Там, на крепких пеньковых верёвках под толстой верхней перекладиной, теряет остатки человеческого облика то, что было мне дорого, что давало мне силы жить и бороться. Семеро молодых и здоровых мужчин, из которых лишь один был мне ровней по происхождению. Дэй Каван. Мой вечный жених, так и не успевший стать мужем. Типичный молодой ларсец - беспечный, лёгкий на подъём, энергичный и весёлый по будням и праздникам. И при этом аристократ.

Но ни он, ни я не пытались возвыситься над остальными нашими соратниками, раз и навсегда решив, что каждый из нас восьмерых значим и ценен для всех. Равные среди равных. И это равенство, ставшее нашим кредо, неукоснительно соблюдалось. И не только при дележе добычи. Любое решение принималось ни кем-то одним, а всем нерушимым братством восьмерых. И, несмотря на горячий нрав каждого из нас, споры были крайне редки и всегда разрешались без злости и ссор. А найденное в споре решение всегда оказывалось единственно верным. По крайней мере, мы были убеждены в этом. Ведь мы были единомышленниками, имели общие идеалы и взгляды, общие цели и общего врага. Призвать нас, молодых, неопытных и безрассудных, к осторожности и благоразумию было некому.

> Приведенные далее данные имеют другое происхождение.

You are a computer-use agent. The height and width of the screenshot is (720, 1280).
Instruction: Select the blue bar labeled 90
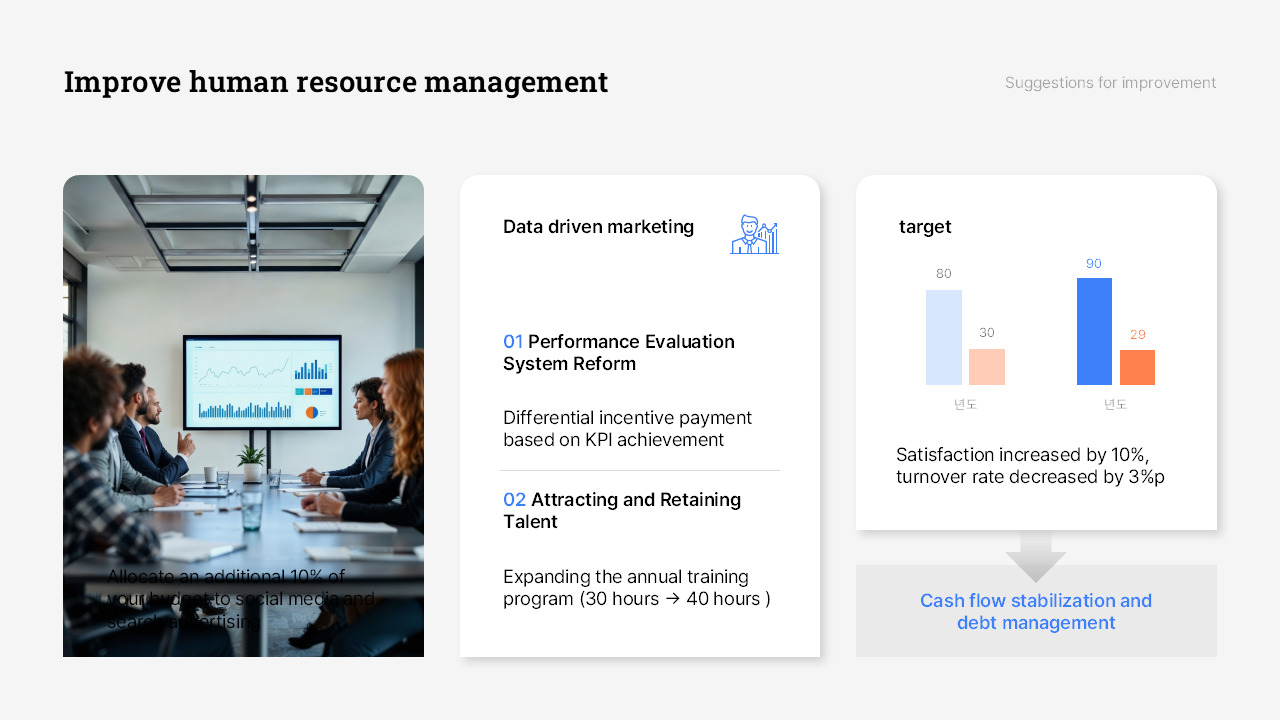[1093, 332]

Разумеется, мы не были святыми. Хотя в глубине наших непокорных душ жила непоколебимая уверенность, что нами движут высокие и благородные мотивы. В действительности же мы были преступниками, отчаянными разбойниками, наводившими страх на окрестности Ларса. И даже в Дигердуме, столице суверенного Верхнего княжества, более известного как Магна Суперия, были наслышаны о нашей банде неуловимых ларских выдр. Да-да, именно выдр – хищных и ловких зверей. Местом их охоты являются быстроструйные реки, бегущие с гор в Ларскую долину. На равнинах потоки замедляют свой бег, чтобы напоить обширные поля и скрыться от людских глаз среди ряски и мхов болот. Чтобы в итоге полностью раствориться в вязких топях под сенью тёмных и густых лесов.

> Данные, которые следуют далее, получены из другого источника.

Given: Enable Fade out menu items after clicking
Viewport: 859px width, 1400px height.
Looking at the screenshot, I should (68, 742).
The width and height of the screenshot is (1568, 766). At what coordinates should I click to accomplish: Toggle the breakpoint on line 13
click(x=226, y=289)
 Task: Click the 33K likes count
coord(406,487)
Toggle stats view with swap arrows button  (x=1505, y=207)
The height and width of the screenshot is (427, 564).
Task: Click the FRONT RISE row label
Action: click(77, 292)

Самые дерзкие наши набеги, самые отчаянные ограбления богатых карет и повозок происходили на единственной мощёной проезжей дороге. Точнее на том её участке, что лежал среди лесов и топей. Сама дорога веками соединяла Дигердум с Ларсом. Она служила оживлённой связующей артерией между столицей, расположенной в центре, и северной частью нашего относительно небольшого, но весьма влиятельного государства. Северная часть княжества была многообразной - самой горной и самой низинной, самой лесистой и самой плодородной. И только столичный Дигердум с пригородами мог соперничать с Ларсом количеством жителей и плотностью населения.

Мы не родились преступниками. Дэй должен был продолжить знатный и чтимый народом род Кавана Доброго, храброго воина, несколько веков назад основавшего Ларс. Трое крепких светловолосых братьев из большой семьи Отоев до нашего близкого знакомства были обычными законопослушными крестьянами, а их дальние родственники Вус, Март и Рикс, хотя и родились в семье землепашцев, чуть ли не с детства занимались строительством. Население Ларса постоянно увеличивалось, и хорошие каменщики ценились достаточно высоко.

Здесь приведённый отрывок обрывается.